A rheumatologist is an internal medicine physician who deals with diseases of the joints and muscles. You may commonly associate them with rheumatoid arthritis, however, they treat a broad range of conditions. They have specialized training in musculoskeletal conditions originating from autoimmune diseases and inflammatory (rheumatic) disorders. Since all autoimmune diseases can cause inflammation of the joints (arthritis), rheumatologists are considered experts in this field of study.

Since joint damage can occur in some rheumatic diseases, such as rheumatoid arthritis, an evaluation by a rheumatologist should not be delayed. Early diagnosis and treatment can prevent irreversible joint damage, and give better long-term results.
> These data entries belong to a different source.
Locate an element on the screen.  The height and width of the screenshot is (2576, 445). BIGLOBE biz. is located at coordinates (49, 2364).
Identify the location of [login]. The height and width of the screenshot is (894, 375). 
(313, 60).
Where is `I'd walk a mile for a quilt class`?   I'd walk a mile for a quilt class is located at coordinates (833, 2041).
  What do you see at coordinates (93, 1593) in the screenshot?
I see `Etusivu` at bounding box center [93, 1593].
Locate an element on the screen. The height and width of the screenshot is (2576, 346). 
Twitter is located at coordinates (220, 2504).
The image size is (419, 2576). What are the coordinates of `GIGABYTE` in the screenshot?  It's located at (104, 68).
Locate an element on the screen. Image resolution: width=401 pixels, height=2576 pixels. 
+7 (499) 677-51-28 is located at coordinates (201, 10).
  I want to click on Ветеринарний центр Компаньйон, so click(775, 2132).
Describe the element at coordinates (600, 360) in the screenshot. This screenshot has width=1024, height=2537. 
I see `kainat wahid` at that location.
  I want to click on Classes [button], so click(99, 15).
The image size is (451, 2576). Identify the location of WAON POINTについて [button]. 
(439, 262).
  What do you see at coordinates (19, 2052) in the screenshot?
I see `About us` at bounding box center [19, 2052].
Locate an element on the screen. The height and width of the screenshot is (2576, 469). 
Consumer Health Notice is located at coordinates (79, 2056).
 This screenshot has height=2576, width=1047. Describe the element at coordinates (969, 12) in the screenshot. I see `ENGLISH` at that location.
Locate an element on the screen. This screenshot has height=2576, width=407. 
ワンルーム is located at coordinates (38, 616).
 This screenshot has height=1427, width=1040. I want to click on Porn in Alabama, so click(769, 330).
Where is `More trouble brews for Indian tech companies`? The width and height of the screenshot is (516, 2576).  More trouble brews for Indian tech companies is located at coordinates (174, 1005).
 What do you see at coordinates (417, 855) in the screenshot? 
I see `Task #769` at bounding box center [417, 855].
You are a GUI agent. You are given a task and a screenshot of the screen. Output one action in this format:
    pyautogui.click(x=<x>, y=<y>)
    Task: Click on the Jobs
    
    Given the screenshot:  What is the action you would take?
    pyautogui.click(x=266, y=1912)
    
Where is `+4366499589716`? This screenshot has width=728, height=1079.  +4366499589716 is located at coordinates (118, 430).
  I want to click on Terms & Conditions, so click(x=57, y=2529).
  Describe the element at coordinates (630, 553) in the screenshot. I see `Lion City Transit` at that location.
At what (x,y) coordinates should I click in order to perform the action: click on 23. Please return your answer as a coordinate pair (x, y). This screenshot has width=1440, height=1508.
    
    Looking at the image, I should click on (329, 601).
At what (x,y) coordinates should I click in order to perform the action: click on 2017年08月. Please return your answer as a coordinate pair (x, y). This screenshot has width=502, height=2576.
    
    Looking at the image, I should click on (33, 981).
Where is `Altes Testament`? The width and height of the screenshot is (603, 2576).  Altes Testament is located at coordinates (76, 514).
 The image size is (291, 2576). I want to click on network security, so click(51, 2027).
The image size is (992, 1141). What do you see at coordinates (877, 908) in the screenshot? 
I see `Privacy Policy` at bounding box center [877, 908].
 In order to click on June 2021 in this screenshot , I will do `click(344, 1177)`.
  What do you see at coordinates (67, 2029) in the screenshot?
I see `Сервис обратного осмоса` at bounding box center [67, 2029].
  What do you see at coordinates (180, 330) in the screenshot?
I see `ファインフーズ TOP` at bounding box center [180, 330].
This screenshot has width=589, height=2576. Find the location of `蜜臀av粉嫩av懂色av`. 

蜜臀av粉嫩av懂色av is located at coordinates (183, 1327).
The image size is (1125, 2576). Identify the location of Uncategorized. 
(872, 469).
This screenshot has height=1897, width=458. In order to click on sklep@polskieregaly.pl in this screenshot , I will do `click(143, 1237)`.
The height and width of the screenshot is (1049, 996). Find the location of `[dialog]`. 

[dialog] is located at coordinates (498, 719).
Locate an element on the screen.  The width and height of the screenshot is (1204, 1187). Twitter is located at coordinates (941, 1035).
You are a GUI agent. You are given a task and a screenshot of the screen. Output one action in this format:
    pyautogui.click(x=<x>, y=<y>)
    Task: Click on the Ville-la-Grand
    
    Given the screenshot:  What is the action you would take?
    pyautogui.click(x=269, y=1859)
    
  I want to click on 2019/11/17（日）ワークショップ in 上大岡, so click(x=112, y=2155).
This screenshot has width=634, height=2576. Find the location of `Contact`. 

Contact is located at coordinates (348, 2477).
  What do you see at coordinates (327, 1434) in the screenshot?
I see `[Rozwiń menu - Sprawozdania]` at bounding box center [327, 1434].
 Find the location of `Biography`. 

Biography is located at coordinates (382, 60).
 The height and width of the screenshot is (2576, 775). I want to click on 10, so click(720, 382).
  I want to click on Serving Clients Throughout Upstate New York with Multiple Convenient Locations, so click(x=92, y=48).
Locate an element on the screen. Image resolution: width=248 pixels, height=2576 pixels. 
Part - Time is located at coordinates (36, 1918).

Common Autoimmune Diseases

Some common autoimmune diseases include:

Rheumatoid Arthritis

This form of arthritis attacks the joints. Rheumatoid arthritis (RA) is the most common form of autoimmune arthritis. Symptoms include pain and swelling of the joints, typically in the wrist and small bones of the hands and feet.

Lupus

Symptoms of this disease (systemic lupus erythematosus) include inflammation and swelling, joint pain, fever, skin rashes, and issues with internal organs. While a chronic condition, these symptoms come and go in waves, often referred to as flare-ups. It is more prevalent in women, typically between the ages of 15 and 45, the reproductive years. The cause of lupus is unknown, but the hormone estrogen is thought to be a factor in this condition.

Celiac Disease

This is a complex disorder, affecting the digestive system and several internal organs. The immune system causes damage to the bowel and small intestine. It is triggered by a protein called gluten that is found in grains such as wheat, barely, and rye. Specific markers in the blood can confirm a diagnosis of celiac disease.

Sjörgen’s Syndrome

Named for Henry Sjörgen, the doctor who first described this autoimmune disorder, Sjörgen’s syndrome affects the tear system in your eyes and salivary glands in your mouth. It causes extremely dry eyes and mouth, and in some cases, patients experience whole body muscle and joint pain.

Multiple Sclerosis

Multiple Sclerosis (MS) is a disease of the central nervous system. It causes damage to the nerve fibers, which disrupts communication between the brain and body. MS can potentially be a disabling disease, however, the severity of the symptoms depend on the amount of nerve damage and which nerves are affected.

Polymyalgia Rheumatica

This inflammatory disorder causes muscle pain and stiffness, particularly in the shoulders, upper arms, and hips. The pain is typically worse in the mornings or after a period of rest, and tends to improve with activity. It would be rare to see this condition in someone under 50 years of age, and it usually affects people over 65.

Ankylosing Spondylitis

This inflammatory disease is a rare type of arthritis that tends to affect men more than women, and onset typically occurs in late adolescence or early adulthood. Inflammation in the spincan eventually cause some of the small bones forming the backbone (vertebrae) to fuse, making the spine inflexible and resulting in a hunched posture.

Type 1 Diabetes

This chronic condition prevents your pancreas from making insulin, due to the immune system destroying the insulin-producing (islet) cells in the pancreas. Blood sugar levels need to be managed with insulin injections and regular monitoring. It used to be known as juvenile diabetes, though it can affect both children and adults, and insulin-dependent diabetes.